Saved data entries:

════════

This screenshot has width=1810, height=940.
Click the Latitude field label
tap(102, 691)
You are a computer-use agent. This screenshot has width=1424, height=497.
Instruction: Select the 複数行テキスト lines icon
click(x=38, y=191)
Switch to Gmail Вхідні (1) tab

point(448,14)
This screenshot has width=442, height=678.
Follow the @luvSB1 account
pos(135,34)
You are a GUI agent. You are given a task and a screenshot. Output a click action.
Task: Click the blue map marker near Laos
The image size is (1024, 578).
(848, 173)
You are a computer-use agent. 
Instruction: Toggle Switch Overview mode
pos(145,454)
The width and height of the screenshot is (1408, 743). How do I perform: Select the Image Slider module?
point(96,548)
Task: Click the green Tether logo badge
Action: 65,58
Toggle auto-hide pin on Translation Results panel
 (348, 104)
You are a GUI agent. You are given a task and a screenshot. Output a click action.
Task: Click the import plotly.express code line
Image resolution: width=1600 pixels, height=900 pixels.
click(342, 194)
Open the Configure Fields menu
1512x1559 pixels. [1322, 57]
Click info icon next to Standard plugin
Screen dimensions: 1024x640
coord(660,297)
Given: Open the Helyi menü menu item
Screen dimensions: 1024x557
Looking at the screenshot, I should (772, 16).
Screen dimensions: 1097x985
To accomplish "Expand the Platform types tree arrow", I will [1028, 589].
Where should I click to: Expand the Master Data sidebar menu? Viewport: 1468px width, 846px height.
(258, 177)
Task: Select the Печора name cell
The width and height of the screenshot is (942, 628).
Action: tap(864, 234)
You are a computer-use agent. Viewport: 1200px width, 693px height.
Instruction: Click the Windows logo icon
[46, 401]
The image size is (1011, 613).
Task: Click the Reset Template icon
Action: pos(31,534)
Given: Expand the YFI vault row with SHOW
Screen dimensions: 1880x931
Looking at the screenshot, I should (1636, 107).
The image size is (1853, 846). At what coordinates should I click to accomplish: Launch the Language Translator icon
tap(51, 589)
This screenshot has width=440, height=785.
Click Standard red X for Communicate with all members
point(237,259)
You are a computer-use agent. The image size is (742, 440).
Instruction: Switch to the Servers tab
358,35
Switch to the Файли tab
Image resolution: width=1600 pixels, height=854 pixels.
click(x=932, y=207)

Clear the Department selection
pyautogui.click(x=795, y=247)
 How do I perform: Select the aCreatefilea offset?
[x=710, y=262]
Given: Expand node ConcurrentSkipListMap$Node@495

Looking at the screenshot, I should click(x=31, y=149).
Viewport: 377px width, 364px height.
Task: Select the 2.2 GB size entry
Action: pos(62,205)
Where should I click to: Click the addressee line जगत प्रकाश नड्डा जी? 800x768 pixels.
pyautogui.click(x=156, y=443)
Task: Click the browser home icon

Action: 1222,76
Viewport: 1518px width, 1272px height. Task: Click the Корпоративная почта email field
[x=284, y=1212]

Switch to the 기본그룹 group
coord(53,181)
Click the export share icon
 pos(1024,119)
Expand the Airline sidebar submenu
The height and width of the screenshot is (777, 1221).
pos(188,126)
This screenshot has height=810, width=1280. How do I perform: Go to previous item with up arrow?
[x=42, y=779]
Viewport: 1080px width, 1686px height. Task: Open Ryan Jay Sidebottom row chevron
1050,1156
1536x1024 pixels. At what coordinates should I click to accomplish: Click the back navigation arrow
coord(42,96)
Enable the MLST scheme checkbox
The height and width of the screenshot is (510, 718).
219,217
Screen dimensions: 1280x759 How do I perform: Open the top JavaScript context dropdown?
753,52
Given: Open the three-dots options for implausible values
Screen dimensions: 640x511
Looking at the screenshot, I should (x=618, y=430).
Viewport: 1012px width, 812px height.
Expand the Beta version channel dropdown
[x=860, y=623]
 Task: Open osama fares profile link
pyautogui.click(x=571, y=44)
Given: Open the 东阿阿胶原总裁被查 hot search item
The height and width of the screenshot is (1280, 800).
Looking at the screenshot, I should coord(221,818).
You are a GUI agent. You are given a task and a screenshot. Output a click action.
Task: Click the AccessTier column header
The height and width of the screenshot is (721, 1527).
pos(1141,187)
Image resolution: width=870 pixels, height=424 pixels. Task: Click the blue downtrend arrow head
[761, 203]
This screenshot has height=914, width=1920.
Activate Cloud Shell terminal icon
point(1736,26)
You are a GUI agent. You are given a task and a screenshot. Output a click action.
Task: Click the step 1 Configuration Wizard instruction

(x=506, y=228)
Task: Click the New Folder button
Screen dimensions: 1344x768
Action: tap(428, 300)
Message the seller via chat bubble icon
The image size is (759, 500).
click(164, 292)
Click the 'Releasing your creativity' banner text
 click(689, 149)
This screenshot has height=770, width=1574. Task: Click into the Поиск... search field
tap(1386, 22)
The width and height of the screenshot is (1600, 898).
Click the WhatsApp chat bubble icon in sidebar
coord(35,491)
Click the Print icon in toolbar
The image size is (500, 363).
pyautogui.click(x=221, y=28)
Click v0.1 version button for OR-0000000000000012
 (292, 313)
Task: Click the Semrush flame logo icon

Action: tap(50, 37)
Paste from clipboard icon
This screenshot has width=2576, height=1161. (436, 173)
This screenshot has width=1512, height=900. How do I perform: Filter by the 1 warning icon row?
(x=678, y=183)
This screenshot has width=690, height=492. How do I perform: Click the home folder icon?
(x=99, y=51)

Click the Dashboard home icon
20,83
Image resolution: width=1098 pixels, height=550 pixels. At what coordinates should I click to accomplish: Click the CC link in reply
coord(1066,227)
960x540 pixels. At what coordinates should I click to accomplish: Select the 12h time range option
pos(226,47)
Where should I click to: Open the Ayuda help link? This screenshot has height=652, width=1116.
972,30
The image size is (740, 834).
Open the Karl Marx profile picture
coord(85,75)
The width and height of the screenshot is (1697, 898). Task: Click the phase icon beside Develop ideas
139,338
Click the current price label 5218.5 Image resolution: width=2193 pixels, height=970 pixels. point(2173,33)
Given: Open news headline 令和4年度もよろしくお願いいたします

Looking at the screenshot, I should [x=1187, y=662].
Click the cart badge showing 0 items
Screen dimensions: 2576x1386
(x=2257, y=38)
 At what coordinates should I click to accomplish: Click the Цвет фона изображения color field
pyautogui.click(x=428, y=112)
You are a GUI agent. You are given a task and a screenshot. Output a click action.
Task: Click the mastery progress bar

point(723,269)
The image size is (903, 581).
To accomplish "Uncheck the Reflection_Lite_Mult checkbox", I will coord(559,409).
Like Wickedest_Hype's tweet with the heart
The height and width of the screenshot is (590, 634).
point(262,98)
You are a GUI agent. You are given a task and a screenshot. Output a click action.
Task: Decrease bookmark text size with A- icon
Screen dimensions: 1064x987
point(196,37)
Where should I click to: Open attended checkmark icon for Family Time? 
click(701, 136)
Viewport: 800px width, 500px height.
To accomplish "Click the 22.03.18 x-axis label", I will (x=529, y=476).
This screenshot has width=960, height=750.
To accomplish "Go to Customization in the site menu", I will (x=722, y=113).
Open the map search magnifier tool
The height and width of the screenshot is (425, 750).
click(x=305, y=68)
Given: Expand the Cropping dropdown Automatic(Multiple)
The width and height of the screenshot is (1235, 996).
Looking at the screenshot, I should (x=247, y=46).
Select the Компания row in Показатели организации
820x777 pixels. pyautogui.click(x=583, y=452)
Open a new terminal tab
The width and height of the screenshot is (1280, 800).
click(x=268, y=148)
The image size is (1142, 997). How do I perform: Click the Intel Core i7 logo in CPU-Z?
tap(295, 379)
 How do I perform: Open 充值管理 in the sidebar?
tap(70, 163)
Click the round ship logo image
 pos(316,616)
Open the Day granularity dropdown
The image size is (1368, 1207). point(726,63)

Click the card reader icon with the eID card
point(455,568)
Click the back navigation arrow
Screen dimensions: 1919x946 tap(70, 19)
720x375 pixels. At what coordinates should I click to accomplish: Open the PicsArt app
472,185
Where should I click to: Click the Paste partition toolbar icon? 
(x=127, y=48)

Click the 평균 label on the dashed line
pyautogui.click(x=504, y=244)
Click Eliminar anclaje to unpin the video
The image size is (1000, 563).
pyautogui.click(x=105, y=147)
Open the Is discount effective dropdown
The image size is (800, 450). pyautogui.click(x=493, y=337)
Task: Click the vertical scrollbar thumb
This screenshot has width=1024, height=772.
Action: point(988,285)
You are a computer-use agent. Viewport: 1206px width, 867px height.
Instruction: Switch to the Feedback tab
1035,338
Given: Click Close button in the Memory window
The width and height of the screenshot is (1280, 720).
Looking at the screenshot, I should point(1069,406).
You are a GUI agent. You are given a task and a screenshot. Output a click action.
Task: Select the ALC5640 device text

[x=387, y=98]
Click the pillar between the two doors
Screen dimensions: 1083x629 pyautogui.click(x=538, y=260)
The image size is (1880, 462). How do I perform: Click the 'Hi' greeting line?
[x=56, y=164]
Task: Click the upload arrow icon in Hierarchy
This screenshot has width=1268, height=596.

════════

Scan the data above; copy every line where "computer" appears.

ANSWER TO THE PROBLEM:
You are a computer-use agent. This screenshot has width=1424, height=497.
You are a computer-use agent. 
You are a computer-use agent. Viewport: 1200px width, 693px height.
You are a computer-use agent. The image size is (742, 440).
You are a computer-use agent. Viewport: 1206px width, 867px height.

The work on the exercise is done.